The noughties were notable only for the introduction of screwtops, previously reserved for large bottles of beer, and the advent of quaffing pink wine, which was a previous no-no and should remain so-so.

It was in the 1970s, of course, that wine drinking in the UK, and particularly Scotland, took off. There was Hirondelle, sadly now gone to the great vineyard in the sky, or swallow in Anglais, which was surely honed for the Scottish swallie market. Their advertising campaigns certainly suggested it, with a kilted Jock in a Scotland top out-jumping a Brazilian defender above the legend, ‘It’s about as likely as a duff bottle of Hirondelle.’

TOUR DE FORCE

I have just finished a marvellous book about a heroic endeavour by an absolutely mad and supremely talented middle-age writer who set out to follow the route of the most appalling bike race of all time, the 1914 Giro d’Italia, on a 100-year old, wooden-wheeled bicycle with wine corks for brakes, clad in an alarming woollen period ensemble, topped off with a pair of blue-lensed welding goggles.

You don’t have to know anything about bike racing, or even how to ride one, to appreciate Tim Moore’s Gironimo, part travelogue, an achingly funny read, peppered with ghosts from the past and tales of Italy’s past and present.

The 1914 Giro comprised just eight stages, around 400km each, which took the riders from Milan to the toe of Italy and back up the east side on largely unmade-up roads and without proper backup. It was contrived as the ultimate torture and it was. Riders set out in the evening and pedalled for over 17 hours, those that survived that is, as only eight of 81 actually reached the finish.

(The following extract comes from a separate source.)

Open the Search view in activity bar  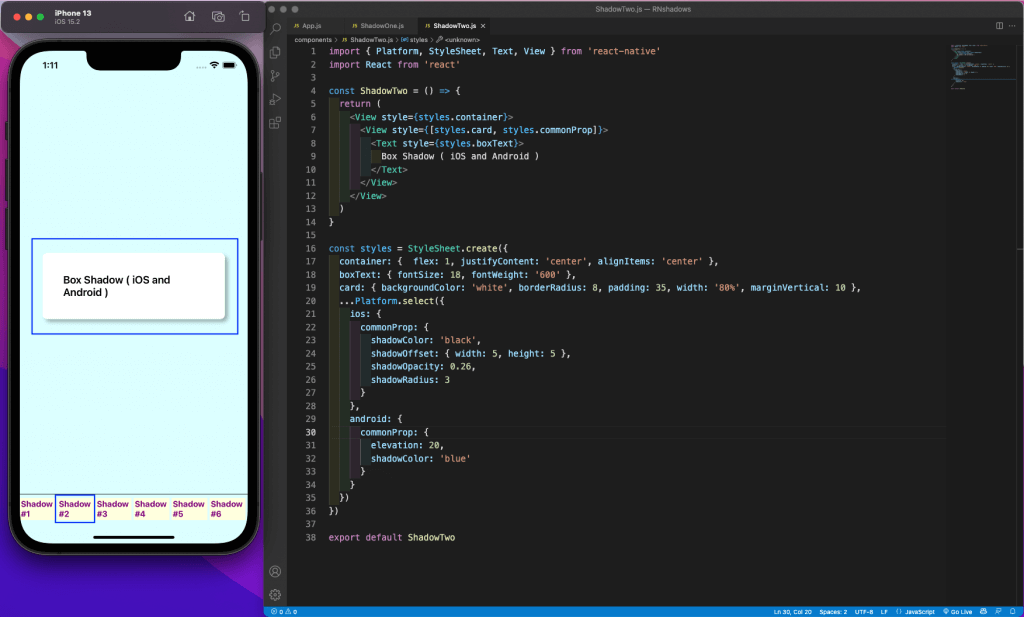[276, 28]
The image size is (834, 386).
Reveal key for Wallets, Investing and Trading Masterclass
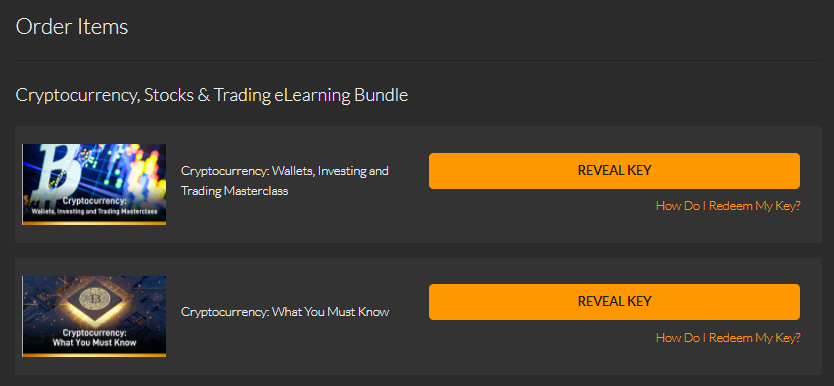pos(614,171)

Racers cried like children and begged for dry clothes and salvation. The fearsome ride up the 2000+ metre mountain Sestriere, which a later account described as a Calvary, prompted Moore, as he laboured up it, to observe that “if Jesus had been made to ride up Sestriere on frozen gravel with no gears Christians would now be wearing little bikes round their necks.”

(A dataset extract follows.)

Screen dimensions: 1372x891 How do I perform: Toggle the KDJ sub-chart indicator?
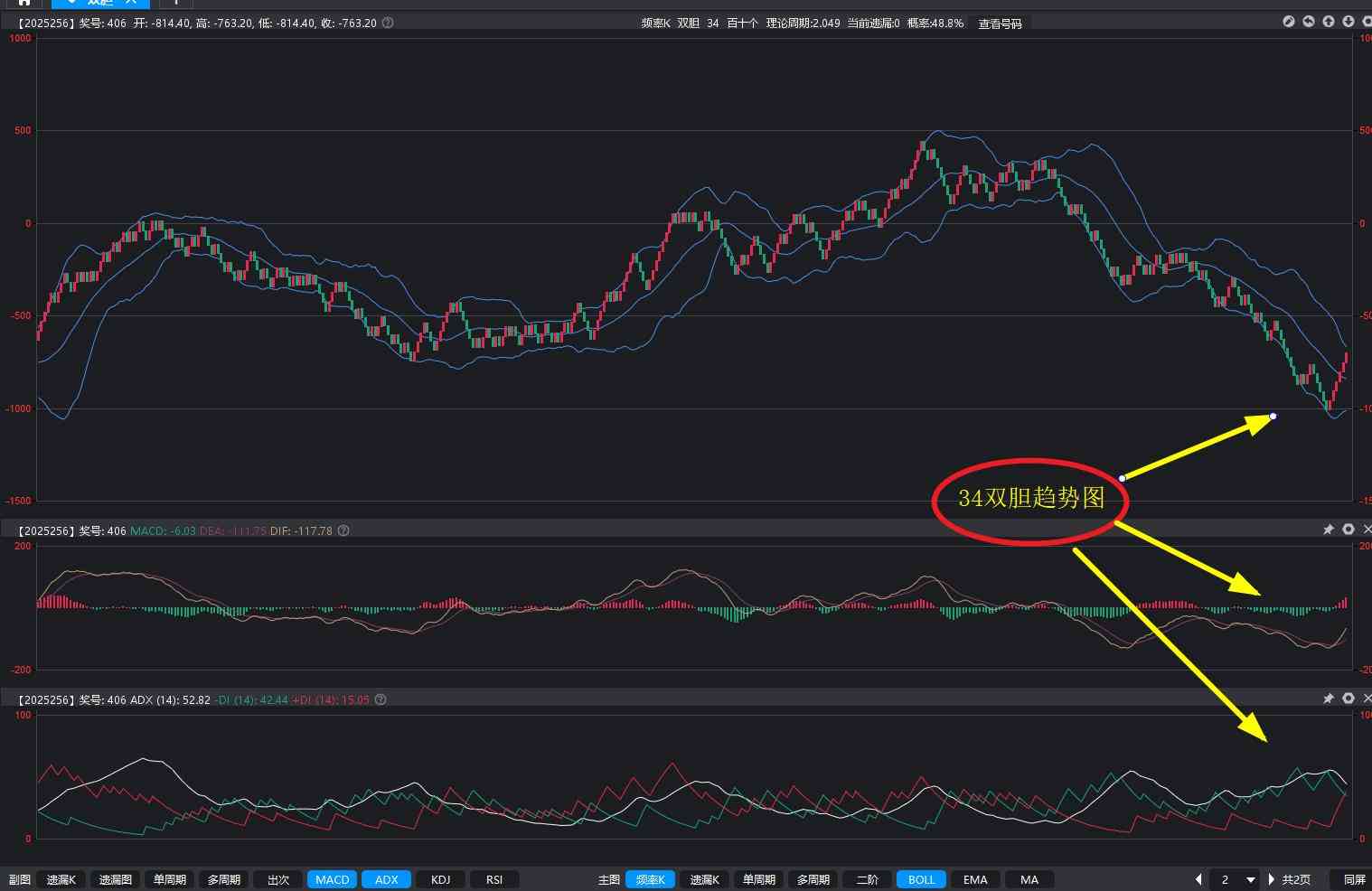(x=440, y=880)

When the original race took place Italy hadn’t been long welded together from separate states on the peninsula, and some didn’t want to recognise the consolidation which wasn’t truly complete until after the end of the First World War. The 1914 riders dosed themselves on strychnine, the EPO of its day, and red wine. Crossing from one former state into another one rider was pulled up by a customs official because he was carrying a bottle of wine in his rucksack. What did he do? Beat the bejesus out of the official and got back on his bike of course.

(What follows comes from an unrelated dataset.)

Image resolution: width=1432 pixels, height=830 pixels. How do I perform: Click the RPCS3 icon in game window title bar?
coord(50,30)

Then there was the night the denuded peloton were stuck at a level crossing with the gates down, none of them clocking the one man who ducked under the barriers in the pitch black, and was only spotted at the finish.

Moore, who is clearly a couple of cogs short of a full chain set, has form for these authentic, if harebrained, quests. A previous book followed a Tour de France route, called French Revolutions.No heads rolled.